Quoted text =>
Thursday, January 23, 2014

The Papers of My Past

I admit it...I suck at blogging. I don't mean to, and perhaps years ago...before I rediscovered the joy of writing and finally publishing...I might have rambled on about most anything on a blog. Now that I'm actually writing the way I always wanted to and sharing it with others, I suppose I've reserved my words more carefully. If I can come up with precious words to share, I want to make them part of my books.

But today, I went through many years of papers and journals that I've been keeping since I was a young girl, and I simply had to share a few thoughts. Those papers and journals mean the world to me, and I actually panicked at first because I couldn't remember where I placed them after looking at them last. It would be like losing part of my soul to lose those books of my most personal thoughts and secrets.

I've been telling people since publishing my first book less than a year ago that I'd been writing since I was 9. We remember certain things like that, and we repeat them over and over, but I honestly had forgotten just what I did that started it all at the age of 9. Today while thumbing through these priceless papers of my past, I found the answer.

It was hidden inside a homework assignment I'd saved from high school, dated September 12, 1980 and only labeled "2nd period." The paper was entitled, "Journalism and Me" and described why I loved writing, how I came to love it, and what my plans were to use it in the future. I tell my own story of how I began to write...and thank goodness, because the actual way it happened was something I'd completely forgotten. After re-reading it today, I'll never allow myself to forget it again. This is an excerpt from my paper about how I began writing:

"A nine year-old girl sits in her school desk on a Monday morning and is told by her teacher to begin working on a penmanship assignment. A minimum of 32 words were required to be written, either copied from a textbook or made into the form of a poem by the student. The youngster had become irritated with simply copying words from a book, she so began writing her own choice of words and formed them into poetry. She liked the way her selection of words sounded together, and from then on, she wrote a poem every day of the week for her writing assignment. Her teacher became very complimentary of her work and persuaded her to enter her writing in an upcoming literary contest that was to be sponsored by the school. The young girl did, and won top honors in her division. This made her very proud, and also made her decide to carry out this new-found talent to its fullest extent. This little girl was me."

Of course now that I read that, the memories of how it all happened flood back. Even then, I was bored with standard assignments and copying words just for the exercise of improving my penmanship. And so my love of writing and poetry and connecting words together was born. It never left me, no matter what I did. I have thousands of pieces of paper where I've written about a special day, a person I randomly met, a street I passed by, or a date I went on. Almost every little thing I did became something to write about. And then, the unthinkable happened...I stopped writing altogether.

It seemed normal at first. I wondered if perhaps if it might have just been a way to express thoughts and hopes and dreams, and that it was time to put all that aside and be an adult. I tried to write again over the years, but the words were so forced and felt so unnatural that I felt defeated each time I made an attempt. My life seemed to have moved on in another direction and I believed that my writing would forever be something in my past.

In those numerous scraps of saved papers and journal pages, I found countless entries that began this way:

"I wish I'd never stopped writing."
"My pen trembles now as it touches the paper because I can't think of anything to say."
"I vow to start writing again."

Data records =>
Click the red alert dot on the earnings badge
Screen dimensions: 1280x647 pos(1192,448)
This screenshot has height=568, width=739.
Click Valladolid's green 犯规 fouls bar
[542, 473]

Jobs =>
**A)** Reproduce the blog post word for word, beginning at the words "Thursday, January 23, 2014" and stopping after "thoughts and secrets.".
**B)** In the blog post, what was the title of the high school homework paper dated September 12, 1980?
These lines come from a source separate from the blog post.

Answers =>
**A)**
Thursday, January 23, 2014

The Papers of My Past

I admit it...I suck at blogging. I don't mean to, and perhaps years ago...before I rediscovered the joy of writing and finally publishing...I might have rambled on about most anything on a blog. Now that I'm actually writing the way I always wanted to and sharing it with others, I suppose I've reserved my words more carefully. If I can come up with precious words to share, I want to make them part of my books.

But today, I went through many years of papers and journals that I've been keeping since I was a young girl, and I simply had to share a few thoughts. Those papers and journals mean the world to me, and I actually panicked at first because I couldn't remember where I placed them after looking at them last. It would be like losing part of my soul to lose those books of my most personal thoughts and secrets.

**B)** "Journalism and Me"